== ABOUT THIS EXERCISE ==
The entries below are to be repeated exactly as they stand.

== RECORDS FOR PROCESSING ==
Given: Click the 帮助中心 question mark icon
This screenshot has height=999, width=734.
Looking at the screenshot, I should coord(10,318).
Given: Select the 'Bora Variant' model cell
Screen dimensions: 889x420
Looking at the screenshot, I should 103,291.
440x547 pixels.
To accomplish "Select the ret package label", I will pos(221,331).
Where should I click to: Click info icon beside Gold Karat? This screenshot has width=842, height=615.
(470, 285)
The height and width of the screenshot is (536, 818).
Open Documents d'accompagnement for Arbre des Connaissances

== ANSWER SPACE ==
Given: Click the 帮助中心 question mark icon
This screenshot has height=999, width=734.
Looking at the screenshot, I should coord(10,318).
Given: Select the 'Bora Variant' model cell
Screen dimensions: 889x420
Looking at the screenshot, I should 103,291.
440x547 pixels.
To accomplish "Select the ret package label", I will pos(221,331).
Where should I click to: Click info icon beside Gold Karat? This screenshot has width=842, height=615.
(470, 285)
The height and width of the screenshot is (536, 818).
Open Documents d'accompagnement for Arbre des Connaissances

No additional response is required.